> [Instructions to follow] According to the abstract on internal gravity waves and geostrophic flow, what can sufficiently high energy waves do to the direction of the geostrophic energy flux?

> [Text provided]
+ + + + +
Published online by Cambridge University Press:  03 February 2021

Jim Thomas*
Affiliation:
Department of Mathematics, University of North Carolina at Chapel Hill, Chapel Hill, NC27599, USA
Don Daniel
Affiliation:
Los Alamos National Laboratory, New Mexico, NM87545, USA
*
Email address for correspondence: jimthomas.edu@gmail.com

Abstract

A broad spectrum of internal gravity waves coexist with the geostrophic balanced flow in the world's oceans. Satellite altimeter data sets, in situ observations and global scale ocean model outputs collected over the past one decade reveal significant variability in the balance-to-wave energy ratio in the world's oceans. Notably, wave-dominant regions of the world's oceans are characterized by the internal gravity wave spectrum overtaking the geostrophic balanced flow's spectrum at mesoscales. Inspired by these recent data sets, in this paper we explore turbulent interactions between a broad spectrum of internal gravity waves and the geostrophic balanced flow in different balance-to-wave energy regimes. Our results based on numerical integration of the non-hydrostatic Boussinesq equations reveal that the balanced flow remains unaffected by waves as long as wave energy is not significantly higher than balanced energy. Even in parameter regimes where wave and balanced energies are comparable, balanced flow undergoes an inverse energy flux with energy accumulating in large domain-scale coherent vortices. In contrast, we find that wave-dominant regimes are composed of two-way wave–balance energy exchanges and a forward flux of geostrophic energy. The geostrophic balanced flow in such regimes is composed of fine-scale structures that get dissipated at small scales and show no sign of coherent vortex formation. Our findings reveal that sufficiently high energy waves can reverse the direction of the geostrophic energy flux – from inverse to forward – enhancing geostrophic energy dissipation. Given that the balance-to-wave energy ratio is highly variable in the global ocean, the forward flux and associated small-scale dissipation of balanced energy could play an important role in high wave energy regions of the world's oceans. The prominent mechanisms suggested for dissipating balanced energy in the world's oceans require balanced flow to encounter different forms of boundaries. In contrast, the wave-induced dissipation of balanced energy described in this paper is an attractive mechanism that could dissipate balanced energy in the interior parts of the oceans and away from all forms of boundaries.
+ + + + +
Records from a collection:
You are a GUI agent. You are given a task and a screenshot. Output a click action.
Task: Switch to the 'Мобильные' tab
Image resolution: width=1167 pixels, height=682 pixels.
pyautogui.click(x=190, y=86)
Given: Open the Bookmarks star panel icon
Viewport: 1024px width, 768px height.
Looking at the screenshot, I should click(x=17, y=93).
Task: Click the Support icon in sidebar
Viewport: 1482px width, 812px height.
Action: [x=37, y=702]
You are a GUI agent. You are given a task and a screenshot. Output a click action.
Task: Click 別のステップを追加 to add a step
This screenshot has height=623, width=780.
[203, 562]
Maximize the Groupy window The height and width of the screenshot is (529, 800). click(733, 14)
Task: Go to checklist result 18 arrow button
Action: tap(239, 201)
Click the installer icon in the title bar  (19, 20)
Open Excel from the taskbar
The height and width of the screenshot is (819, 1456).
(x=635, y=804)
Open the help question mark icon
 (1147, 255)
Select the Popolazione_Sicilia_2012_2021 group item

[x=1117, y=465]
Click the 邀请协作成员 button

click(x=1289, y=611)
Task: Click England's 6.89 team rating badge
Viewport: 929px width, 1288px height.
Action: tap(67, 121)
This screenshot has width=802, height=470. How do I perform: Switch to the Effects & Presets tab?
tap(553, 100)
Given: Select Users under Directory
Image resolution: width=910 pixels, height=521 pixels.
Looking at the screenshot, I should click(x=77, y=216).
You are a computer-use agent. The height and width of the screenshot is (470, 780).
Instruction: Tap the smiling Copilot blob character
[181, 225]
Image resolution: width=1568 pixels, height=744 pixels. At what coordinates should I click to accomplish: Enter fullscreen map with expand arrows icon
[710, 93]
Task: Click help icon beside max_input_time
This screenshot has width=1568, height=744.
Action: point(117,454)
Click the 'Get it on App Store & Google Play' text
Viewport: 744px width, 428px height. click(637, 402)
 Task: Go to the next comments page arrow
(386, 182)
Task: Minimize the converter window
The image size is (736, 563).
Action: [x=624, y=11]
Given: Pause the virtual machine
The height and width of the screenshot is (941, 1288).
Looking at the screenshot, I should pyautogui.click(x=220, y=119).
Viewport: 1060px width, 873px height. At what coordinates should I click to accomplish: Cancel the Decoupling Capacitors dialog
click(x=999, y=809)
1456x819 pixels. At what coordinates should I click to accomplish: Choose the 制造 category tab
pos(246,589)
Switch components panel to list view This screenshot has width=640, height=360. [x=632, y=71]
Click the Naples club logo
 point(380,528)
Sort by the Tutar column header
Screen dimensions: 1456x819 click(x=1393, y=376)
+ + + + +
> [Answer to the exercise] They can reverse it from inverse to forward.